Bazen bize bağırıyordu ama onu bir dövüşte görmek isterdim aslında. Emre'yi de çok fazla dövüşte görmedim. Benim aksime ikisi pek kavgaya girmezdi. Neyse…
Sofraya oturunca Rex ve babamın iyi anlaştığını gördüm. En azından kötü anlaşmıyorlar, bu iyi bir şey. Yemekler bitince çantamızı alarak okula doğru giderken okulun girişinde Emre'yi gördüm. Hemen yanına giderek "Burada ne işin var? Senin okulun buranın tam tersinde." dedim. O da bana dönerek "Siz iki salağı tek başına bırakamazdım, ben de bu okula geldim." deyince sevinmiştim. Artık bütün arkadaş grubum aynı okuldaydı.
Müdürün odasına girince bizi sınıfımıza götürdü. Sınıfa girince herkesin yüzünde klasik şaşkınlık ifadesi vardı. Zaten ne zaman sınıfa yeni birisi gelse herkes böyle bakıyor. Hocamız kendimizi tanıtmamızı isteyince her birimiz sırayla kendimizi tanıttık.
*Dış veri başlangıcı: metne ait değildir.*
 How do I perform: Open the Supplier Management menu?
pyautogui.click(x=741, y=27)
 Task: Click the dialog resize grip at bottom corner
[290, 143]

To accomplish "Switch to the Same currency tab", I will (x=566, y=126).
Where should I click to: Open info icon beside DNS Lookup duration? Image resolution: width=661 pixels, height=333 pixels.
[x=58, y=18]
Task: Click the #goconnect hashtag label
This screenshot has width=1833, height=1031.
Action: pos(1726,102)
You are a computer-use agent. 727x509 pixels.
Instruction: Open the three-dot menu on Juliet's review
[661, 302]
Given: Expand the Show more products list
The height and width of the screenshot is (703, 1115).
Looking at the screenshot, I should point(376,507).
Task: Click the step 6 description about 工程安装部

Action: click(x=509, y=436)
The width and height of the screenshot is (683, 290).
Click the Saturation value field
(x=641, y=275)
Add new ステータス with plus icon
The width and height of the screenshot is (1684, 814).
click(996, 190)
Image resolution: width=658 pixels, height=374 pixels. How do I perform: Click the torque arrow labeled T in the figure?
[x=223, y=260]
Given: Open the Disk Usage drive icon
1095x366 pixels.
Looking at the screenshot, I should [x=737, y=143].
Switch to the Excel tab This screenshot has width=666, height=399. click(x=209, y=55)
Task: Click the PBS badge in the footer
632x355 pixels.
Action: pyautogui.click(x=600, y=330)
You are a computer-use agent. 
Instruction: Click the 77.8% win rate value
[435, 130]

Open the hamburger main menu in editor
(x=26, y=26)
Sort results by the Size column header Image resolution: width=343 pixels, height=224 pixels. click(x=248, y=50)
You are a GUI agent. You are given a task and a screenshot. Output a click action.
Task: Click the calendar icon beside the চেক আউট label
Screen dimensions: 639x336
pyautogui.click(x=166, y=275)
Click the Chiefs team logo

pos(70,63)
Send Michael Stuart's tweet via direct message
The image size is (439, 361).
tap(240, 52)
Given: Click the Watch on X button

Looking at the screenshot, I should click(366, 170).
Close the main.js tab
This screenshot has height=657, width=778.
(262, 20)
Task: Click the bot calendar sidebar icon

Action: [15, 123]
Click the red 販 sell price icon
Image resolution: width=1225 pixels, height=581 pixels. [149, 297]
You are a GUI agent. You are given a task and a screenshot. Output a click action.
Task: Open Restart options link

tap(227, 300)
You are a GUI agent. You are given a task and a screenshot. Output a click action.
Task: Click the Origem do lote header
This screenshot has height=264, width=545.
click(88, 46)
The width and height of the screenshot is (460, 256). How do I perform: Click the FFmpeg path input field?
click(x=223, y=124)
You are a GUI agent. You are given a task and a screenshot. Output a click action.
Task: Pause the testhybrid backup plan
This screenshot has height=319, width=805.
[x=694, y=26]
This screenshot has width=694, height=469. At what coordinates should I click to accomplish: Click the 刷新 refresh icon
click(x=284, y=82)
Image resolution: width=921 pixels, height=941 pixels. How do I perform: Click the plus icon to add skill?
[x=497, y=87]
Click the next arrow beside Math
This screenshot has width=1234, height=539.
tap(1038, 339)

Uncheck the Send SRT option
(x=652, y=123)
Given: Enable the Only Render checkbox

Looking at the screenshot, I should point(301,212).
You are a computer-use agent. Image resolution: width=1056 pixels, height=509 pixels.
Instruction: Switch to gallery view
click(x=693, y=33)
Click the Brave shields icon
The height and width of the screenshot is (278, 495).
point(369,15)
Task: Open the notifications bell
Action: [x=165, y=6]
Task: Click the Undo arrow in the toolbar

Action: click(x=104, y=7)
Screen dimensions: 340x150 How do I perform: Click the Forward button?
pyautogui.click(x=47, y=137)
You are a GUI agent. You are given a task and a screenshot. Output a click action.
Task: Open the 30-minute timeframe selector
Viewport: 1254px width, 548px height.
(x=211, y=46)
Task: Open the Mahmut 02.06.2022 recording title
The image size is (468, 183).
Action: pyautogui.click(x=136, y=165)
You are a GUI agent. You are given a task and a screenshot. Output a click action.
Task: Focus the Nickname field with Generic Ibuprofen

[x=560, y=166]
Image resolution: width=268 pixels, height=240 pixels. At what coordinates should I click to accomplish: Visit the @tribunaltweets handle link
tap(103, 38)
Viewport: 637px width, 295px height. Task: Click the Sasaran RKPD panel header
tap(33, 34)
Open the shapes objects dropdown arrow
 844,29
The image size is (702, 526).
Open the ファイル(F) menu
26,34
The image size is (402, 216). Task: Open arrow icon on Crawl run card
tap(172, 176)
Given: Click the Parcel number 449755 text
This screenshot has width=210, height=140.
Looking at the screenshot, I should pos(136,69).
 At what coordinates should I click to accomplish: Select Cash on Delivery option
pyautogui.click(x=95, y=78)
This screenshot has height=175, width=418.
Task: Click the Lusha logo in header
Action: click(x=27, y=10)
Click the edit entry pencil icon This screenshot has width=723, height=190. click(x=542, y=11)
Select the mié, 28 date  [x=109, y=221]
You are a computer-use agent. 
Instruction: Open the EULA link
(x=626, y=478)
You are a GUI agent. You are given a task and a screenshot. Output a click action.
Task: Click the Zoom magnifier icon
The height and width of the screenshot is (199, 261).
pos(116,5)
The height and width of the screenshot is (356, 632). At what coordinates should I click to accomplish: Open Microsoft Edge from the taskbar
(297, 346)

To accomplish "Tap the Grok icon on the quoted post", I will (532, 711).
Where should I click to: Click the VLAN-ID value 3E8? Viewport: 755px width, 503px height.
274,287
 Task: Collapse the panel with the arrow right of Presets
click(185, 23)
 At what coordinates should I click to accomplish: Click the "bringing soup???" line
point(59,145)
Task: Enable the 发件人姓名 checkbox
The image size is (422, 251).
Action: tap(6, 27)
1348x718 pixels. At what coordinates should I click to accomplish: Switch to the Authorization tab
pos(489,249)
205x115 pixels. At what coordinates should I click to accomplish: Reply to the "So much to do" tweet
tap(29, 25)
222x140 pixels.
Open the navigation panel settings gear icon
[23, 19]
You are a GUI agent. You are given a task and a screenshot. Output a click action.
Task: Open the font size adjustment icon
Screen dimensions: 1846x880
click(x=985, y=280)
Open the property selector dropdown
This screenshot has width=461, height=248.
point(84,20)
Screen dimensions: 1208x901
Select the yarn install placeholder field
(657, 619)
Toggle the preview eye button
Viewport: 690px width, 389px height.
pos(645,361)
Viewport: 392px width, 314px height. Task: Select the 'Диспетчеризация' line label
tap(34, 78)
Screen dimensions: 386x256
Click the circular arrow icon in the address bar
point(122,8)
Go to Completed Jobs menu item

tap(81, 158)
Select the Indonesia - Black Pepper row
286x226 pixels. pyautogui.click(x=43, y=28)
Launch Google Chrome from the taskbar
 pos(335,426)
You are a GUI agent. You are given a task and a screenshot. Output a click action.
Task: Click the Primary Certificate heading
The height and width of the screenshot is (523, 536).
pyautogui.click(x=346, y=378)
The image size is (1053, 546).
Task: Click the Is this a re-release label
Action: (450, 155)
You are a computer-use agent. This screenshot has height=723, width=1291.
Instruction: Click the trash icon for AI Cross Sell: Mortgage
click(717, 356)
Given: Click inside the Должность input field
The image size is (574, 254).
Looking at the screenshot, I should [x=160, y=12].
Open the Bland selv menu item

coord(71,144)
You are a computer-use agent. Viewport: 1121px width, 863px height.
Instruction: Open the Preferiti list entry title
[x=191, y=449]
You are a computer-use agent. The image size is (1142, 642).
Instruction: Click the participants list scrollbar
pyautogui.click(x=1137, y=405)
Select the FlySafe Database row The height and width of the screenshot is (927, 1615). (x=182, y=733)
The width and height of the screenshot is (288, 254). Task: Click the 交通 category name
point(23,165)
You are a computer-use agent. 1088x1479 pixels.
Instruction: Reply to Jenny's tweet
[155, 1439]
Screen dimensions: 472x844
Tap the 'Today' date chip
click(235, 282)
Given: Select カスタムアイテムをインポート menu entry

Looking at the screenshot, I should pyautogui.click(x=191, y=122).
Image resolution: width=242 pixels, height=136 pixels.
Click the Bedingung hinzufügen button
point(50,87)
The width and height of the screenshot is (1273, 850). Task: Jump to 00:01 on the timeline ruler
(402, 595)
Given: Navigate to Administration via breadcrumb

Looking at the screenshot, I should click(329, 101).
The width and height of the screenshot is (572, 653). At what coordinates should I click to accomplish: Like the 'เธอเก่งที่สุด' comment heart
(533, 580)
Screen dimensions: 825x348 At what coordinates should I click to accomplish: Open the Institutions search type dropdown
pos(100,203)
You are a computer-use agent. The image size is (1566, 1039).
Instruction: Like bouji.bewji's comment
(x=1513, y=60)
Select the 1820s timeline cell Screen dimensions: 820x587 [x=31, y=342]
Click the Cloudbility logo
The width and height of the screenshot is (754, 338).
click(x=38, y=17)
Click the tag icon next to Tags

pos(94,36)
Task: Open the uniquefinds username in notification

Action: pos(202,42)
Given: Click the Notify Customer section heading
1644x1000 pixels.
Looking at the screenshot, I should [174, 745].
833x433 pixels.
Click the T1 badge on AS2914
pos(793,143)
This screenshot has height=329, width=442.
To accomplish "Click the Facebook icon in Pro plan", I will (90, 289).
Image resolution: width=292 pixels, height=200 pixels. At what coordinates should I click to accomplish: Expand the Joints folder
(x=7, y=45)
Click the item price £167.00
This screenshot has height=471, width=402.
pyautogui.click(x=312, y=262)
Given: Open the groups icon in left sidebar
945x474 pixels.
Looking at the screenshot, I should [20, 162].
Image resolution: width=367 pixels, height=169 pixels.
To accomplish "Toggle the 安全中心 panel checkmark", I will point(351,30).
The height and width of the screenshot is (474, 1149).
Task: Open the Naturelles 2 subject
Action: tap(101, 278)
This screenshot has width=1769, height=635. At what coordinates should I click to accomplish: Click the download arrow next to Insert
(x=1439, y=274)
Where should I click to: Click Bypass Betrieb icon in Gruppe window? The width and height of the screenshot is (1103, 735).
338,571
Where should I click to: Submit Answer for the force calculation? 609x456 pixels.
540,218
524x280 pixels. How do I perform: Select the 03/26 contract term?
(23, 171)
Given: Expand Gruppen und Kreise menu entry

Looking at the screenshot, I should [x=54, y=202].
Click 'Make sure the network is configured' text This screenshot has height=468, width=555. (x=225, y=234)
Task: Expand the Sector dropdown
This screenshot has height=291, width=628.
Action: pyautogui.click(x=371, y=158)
En son hoca neden okul değiştirdiğimizi sordu. Emre "Arkadaşlarım buraya geldiği için bu okula geldim." dedi. Rex ise "Eski okulum devlet okuluydu, ben de burada daha fazla arkadaşım olacağı için burayı seçtim." dedi.
Sıra bana gelince yalan söylemeyi düşündüm ama yakalanacağımdan korktuğum için "Kavgaya karıştım." dedim. Hemen Emre araya girerek "Büyük bir kavga değildi." diyerek yumuşatmaya çalıştı. Rex de yalanın devamını getirerek "Müdürün oğlu da orada olduğu için, oğlunun orada olduğunu gizlemek için Arda'yı suçladı." dedi. Eh al sana yalanlar kralı… Hemen iki dakikada uydurdular.
Hocamız başını sallayarak bize oturmamızı söyledi. Biz de en arkaya oturduk. İlk ders matematikti. Emre dışında aramızda matematik seven yoktu zaten. Aslında ben hiçbir dersi sevmiyordum ve notlarım da iyi değildi. Rex ise nefret etse de derslerinde çok başarılıydı ama bunun yanında aşırı bir tembelliği vardı.
Emre sadece çok sevdiği dersleri çalışırdı. Çok garip notları var; bazı dersler 100'e yakınken bazıları 30–40 civarıydı. Hocanın yavaş anlatışı uykumu getirmeye başladı. Hızlıca Rex'in arkasında saklanarak uyudum. Sonrasında gözlerimi Emre'nin beni sallamasıyla açtım. Ders bitmişti, kantine iniyorlardı.
Rex bizden önce kantine inmişti. Kantine inince Rex'i aramaya başladık ama pek zor olmadı. Kantinde masaya yaslanmış, etrafında da bir sürü insan vardı. Hemen kaynaşmaya başlamış diğerleriyle. Biz gidince diğerleri bana bakmaya başladı, sonrasında "Görüşürüz." diyerek yavaş yavaş yanımızdan ayrıldılar.
Emre garipseyen bir bakışla "Bu da neydi?" dedi ama bunun cevabını ben de bilmiyordum. Bunun hakkında konuşarak yemek yemeye başladık. Rex hızlıca yemek yiyip ayağa kalktı. Bizi beklemesini söyledik ama "İşim var." diyerek hızlıca diğerlerinin yanına gitti.
10 dakika sonra yanımıza gelip olayı anladığını söyledi. Olay şuymuş: Benim hakkımda birisi okula dedikodu yaymış. Tabii bunu yapanın kim olduğunu tahmin etmek zor değildi.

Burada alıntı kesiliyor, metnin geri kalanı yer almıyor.